The Transform Nutrition consortium recently reviewed approaches to scaling up impact on nutrition, and a number of elements repeatedly emerged as key factors. First, the starting point for most successful large-scale programs (such as Progresa-Opportunidades in Mexico and Alive & Thrive in Bangladesh) was not any one intervention per se, but rather a discussion and ultimately a shared vision of what large-scale impact actually looks like. Second, successful scale-up usually requires that program designers match the characteristics of interventions with the dynamic context, explicitly recognizing the need for adaptation and flexibility over time and space. Such experiences usually involved an explicit focus on contexts—socioeconomic, institutional, political, cultural—at different levels from households up to districts and beyond. Program designers proactively pursued scaling up through defined strategies that went well beyond the quantitative (scaling out) aspects, to also consider functional, organizational, and even political scaling. These strategies recognized key drivers and catalysts, including nutrition champions (such as Santiago Levy, the main architect of the Progresa-Oportunidades anti-poverty program in Mexico). They also recognized and anticipated potential barriers and developed approaches to circumvent them. For example, the use of mass media in Alive and Thrive in Bangladesh was central to a supportive social environment for promoted behaviors. Most scaling strategies were premised on the need to develop operational and strategic capacities over time to support scale-up, and the need for adequate, stable, and flexible financing.

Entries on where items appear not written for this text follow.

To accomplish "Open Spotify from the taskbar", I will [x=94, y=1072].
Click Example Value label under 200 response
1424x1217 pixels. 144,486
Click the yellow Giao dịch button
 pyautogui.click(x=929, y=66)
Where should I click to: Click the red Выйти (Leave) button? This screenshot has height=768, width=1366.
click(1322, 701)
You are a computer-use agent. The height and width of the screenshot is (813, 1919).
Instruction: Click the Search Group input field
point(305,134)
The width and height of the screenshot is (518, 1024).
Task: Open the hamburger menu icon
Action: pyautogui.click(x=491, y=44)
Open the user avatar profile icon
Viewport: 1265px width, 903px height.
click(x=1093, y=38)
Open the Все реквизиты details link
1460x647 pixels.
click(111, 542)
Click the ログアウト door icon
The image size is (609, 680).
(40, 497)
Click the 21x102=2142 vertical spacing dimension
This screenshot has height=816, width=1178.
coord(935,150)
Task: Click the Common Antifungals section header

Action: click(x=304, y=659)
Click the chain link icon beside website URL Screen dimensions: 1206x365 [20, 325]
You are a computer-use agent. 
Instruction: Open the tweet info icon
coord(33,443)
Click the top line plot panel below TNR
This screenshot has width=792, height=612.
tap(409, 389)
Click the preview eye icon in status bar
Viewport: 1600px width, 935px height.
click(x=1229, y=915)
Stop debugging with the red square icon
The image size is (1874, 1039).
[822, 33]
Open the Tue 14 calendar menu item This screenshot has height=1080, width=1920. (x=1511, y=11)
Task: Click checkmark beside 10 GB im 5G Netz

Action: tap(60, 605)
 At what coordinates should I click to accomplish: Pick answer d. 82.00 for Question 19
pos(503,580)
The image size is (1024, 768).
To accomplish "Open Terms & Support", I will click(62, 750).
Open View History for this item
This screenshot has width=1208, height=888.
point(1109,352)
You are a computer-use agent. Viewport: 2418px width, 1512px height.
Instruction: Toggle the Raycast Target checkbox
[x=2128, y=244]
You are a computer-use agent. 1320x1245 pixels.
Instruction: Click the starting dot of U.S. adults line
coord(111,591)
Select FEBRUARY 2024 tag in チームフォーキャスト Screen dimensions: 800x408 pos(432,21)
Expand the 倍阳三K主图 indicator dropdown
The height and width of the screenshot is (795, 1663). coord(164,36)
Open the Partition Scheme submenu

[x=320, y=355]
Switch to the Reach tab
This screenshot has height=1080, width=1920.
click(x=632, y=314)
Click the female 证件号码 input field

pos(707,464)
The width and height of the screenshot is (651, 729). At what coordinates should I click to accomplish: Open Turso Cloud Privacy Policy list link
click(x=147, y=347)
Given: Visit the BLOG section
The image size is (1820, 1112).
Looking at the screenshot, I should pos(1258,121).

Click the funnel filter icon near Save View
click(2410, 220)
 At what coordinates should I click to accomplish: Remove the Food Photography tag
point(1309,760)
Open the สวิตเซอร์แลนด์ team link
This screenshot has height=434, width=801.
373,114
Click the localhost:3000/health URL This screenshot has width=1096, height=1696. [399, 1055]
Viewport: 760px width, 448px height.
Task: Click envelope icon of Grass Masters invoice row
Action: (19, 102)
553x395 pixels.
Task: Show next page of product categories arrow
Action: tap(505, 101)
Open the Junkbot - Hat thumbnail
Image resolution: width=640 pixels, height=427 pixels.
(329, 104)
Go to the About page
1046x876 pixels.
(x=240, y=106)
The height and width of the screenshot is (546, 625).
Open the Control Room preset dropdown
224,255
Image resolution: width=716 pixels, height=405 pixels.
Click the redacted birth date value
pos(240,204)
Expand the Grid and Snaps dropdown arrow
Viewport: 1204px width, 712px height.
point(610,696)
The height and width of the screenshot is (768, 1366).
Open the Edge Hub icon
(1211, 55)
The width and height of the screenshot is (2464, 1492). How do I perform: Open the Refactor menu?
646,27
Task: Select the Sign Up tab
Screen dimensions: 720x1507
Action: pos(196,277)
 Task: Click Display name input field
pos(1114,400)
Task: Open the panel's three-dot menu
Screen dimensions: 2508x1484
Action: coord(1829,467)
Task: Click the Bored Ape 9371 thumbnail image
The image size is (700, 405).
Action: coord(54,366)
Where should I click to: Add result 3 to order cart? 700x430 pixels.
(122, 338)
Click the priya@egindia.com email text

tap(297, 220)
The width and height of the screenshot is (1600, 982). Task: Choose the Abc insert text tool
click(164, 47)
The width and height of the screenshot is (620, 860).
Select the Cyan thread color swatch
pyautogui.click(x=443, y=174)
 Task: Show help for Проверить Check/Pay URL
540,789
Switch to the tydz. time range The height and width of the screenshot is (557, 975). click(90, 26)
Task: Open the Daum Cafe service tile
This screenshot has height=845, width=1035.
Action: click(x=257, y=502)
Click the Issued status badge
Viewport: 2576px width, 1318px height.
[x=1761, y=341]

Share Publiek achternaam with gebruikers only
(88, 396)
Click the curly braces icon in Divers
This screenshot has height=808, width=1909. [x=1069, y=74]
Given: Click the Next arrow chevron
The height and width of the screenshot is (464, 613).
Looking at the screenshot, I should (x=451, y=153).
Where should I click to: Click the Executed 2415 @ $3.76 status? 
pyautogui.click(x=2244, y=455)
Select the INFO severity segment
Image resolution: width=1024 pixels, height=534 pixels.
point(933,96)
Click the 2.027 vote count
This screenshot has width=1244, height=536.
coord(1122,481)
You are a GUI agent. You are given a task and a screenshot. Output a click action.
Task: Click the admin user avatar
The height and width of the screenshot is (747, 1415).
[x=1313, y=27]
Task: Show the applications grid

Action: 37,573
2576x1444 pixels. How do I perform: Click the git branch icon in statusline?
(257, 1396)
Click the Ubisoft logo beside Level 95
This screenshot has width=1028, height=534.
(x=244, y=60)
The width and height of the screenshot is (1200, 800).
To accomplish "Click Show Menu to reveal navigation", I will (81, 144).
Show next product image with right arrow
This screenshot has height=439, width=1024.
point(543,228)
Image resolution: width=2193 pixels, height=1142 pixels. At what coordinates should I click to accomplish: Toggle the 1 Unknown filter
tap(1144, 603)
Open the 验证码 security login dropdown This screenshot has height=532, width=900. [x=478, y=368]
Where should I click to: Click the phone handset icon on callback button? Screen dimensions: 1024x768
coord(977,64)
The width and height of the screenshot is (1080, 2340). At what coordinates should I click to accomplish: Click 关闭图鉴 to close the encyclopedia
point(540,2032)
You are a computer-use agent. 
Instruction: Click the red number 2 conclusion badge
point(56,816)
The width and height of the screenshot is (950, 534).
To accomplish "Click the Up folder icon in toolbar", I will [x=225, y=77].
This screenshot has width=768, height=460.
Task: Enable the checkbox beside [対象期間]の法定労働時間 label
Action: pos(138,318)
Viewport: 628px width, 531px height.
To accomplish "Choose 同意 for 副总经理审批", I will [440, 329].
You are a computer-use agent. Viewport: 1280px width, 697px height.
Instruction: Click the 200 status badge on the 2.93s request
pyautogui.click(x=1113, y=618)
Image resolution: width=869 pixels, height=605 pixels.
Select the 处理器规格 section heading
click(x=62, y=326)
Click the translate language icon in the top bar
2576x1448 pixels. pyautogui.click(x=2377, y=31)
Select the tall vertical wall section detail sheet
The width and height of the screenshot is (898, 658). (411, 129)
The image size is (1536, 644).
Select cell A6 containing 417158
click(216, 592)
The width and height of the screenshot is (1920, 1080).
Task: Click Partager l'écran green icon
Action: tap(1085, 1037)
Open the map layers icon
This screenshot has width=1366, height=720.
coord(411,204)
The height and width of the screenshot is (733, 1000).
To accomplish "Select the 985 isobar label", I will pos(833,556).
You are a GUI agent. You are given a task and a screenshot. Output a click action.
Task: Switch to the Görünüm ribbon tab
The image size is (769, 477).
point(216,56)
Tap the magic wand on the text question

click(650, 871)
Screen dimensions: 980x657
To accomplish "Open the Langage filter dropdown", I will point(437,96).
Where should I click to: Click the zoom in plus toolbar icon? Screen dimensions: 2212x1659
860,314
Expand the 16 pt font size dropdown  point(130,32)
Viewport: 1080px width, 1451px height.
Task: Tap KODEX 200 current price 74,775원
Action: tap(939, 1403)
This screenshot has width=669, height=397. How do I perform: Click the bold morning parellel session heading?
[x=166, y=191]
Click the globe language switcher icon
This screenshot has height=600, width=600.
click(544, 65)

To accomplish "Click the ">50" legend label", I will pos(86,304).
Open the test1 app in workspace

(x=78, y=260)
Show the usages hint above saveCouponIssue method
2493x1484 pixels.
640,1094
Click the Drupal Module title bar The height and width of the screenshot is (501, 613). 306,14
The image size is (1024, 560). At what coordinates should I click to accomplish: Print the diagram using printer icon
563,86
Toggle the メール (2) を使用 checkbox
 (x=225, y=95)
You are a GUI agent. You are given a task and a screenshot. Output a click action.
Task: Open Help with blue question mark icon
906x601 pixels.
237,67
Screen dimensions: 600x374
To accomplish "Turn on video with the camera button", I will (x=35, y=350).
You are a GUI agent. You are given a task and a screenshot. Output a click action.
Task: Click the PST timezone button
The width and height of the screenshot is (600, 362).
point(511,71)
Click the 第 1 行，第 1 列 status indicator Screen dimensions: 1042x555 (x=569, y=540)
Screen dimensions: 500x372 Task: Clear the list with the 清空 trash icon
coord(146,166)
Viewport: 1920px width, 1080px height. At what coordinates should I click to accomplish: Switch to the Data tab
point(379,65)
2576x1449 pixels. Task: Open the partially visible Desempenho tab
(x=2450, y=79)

Governance was also a pivotal concern in many reviewed programs. Structures and processes are needed to ensure accountability and facilitate an open and transparent monitoring and learning culture. The review called for more and better research on scaling up impact on nutrition as many countries start to grapple with the nuts and bolts of implementing plans of action. More experiential learning (such as through “stories of change”) and a better sharing of lessons across contexts and countries is needed. Many successful large-scale nutrition programs of the past have had several of the key scaling elements described here. They have tended to focus mainly on nutrition-specific interventions, with good reason. But a new focus that also encompasses nutrition-sensitive development and the role of leadership and enabling policy environments is a new imperative for nutrition.This in turn will require a massive ramp-up in capacity. A growing cadre of nutrition champions is needed, supported by strengthened organizational capacity. Some countries have successfully established and funded strong national institutions to support the operationalization and scaling of nutrition—shining examples include the National Institute of Public Health in Mexico, the Institute of Nutrition in Mahidol University in Thailand, and the icddr,b in Bangladesh—but more are needed. “Scaling up” has become the mantra in international nutrition in recent years. To turn words to actions, talk to walk, a learning culture is needed in which lessons from the past are shared and used better.